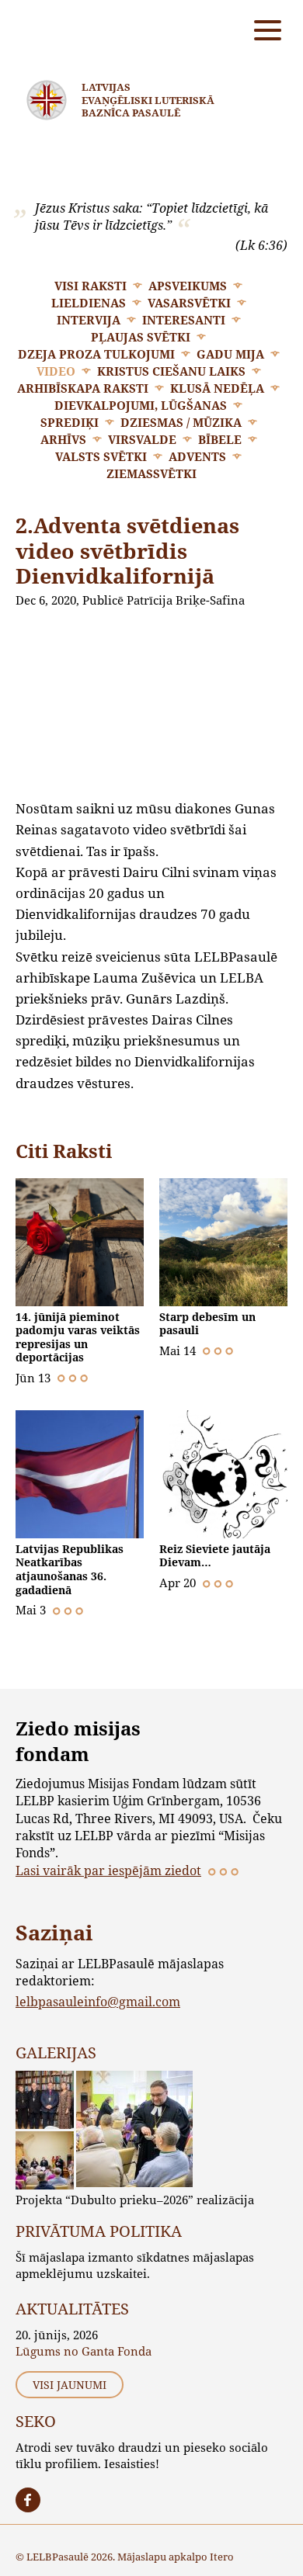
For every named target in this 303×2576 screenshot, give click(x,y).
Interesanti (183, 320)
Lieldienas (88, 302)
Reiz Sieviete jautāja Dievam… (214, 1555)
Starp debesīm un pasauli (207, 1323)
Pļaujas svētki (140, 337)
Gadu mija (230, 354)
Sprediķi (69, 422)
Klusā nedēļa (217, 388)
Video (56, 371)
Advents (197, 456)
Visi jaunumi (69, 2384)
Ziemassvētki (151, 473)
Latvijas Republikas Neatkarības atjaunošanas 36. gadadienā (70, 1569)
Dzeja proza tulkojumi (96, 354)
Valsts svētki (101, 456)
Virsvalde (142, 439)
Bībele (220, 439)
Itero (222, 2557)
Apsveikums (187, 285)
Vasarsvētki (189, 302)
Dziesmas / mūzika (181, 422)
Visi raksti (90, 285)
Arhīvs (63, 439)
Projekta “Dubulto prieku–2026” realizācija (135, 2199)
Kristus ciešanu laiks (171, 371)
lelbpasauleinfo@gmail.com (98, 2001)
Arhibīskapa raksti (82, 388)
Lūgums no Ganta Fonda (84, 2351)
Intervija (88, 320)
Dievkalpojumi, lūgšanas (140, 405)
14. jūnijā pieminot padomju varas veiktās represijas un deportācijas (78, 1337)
* * *
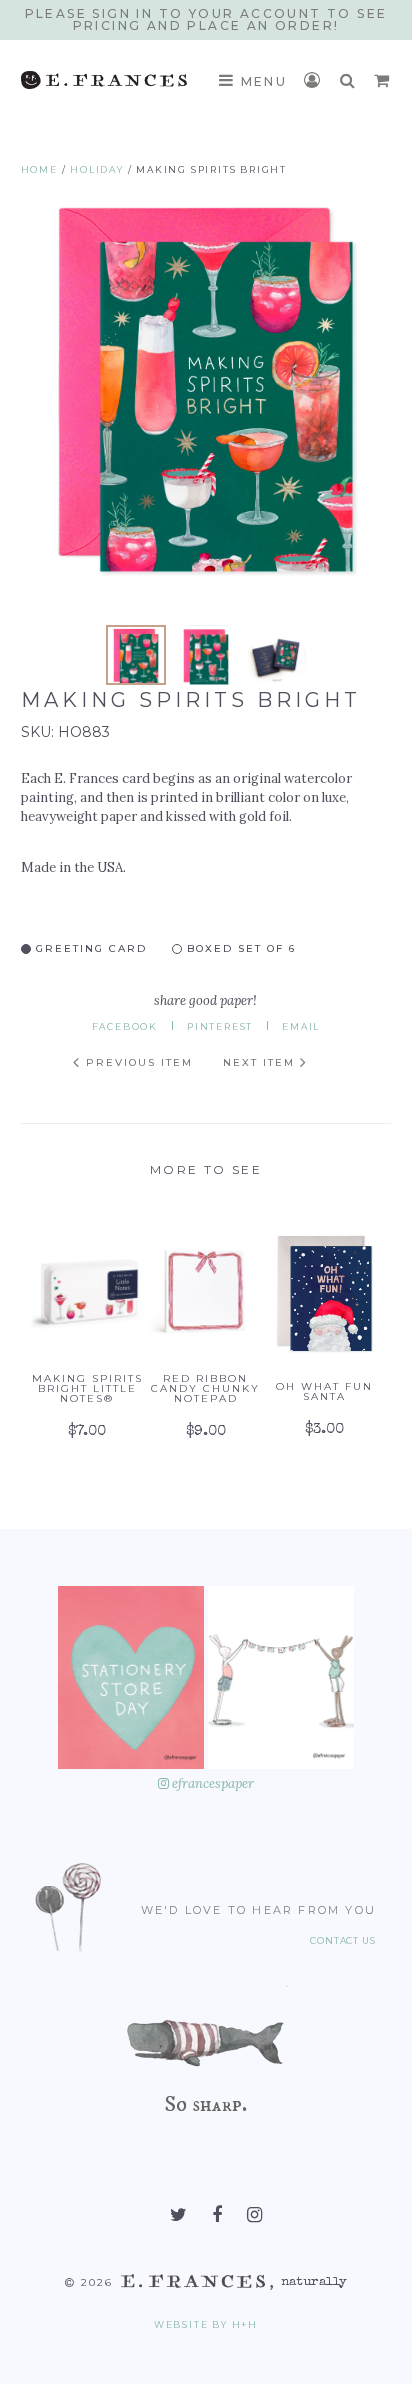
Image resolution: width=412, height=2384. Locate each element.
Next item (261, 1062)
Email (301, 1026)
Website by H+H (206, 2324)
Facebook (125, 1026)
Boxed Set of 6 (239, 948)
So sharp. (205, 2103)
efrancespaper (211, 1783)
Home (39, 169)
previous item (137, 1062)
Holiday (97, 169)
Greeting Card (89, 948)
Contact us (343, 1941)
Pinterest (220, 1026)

> **Exercise aim**: From the records above, extract exactly and only the lines that begin at the line with "For every named" and stop after the line with "Arhīvs (63, 439)".

> **Solution**:
For every named target in this 303×2576 screenshot, give click(x,y).
Interesanti (183, 320)
Lieldienas (88, 302)
Reiz Sieviete jautāja Dievam… (214, 1555)
Starp debesīm un pasauli (207, 1323)
Pļaujas svētki (140, 337)
Gadu mija (230, 354)
Sprediķi (69, 422)
Klusā nedēļa (217, 388)
Video (56, 371)
Advents (197, 456)
Visi jaunumi (69, 2384)
Ziemassvētki (151, 473)
Latvijas Republikas Neatkarības atjaunošanas 36. gadadienā (70, 1569)
Dzeja proza tulkojumi (96, 354)
Valsts svētki (101, 456)
Virsvalde (142, 439)
Bībele (220, 439)
Itero (222, 2557)
Apsveikums (187, 285)
Vasarsvētki (189, 302)
Dziesmas / mūzika (181, 422)
Visi raksti (90, 285)
Arhīvs (63, 439)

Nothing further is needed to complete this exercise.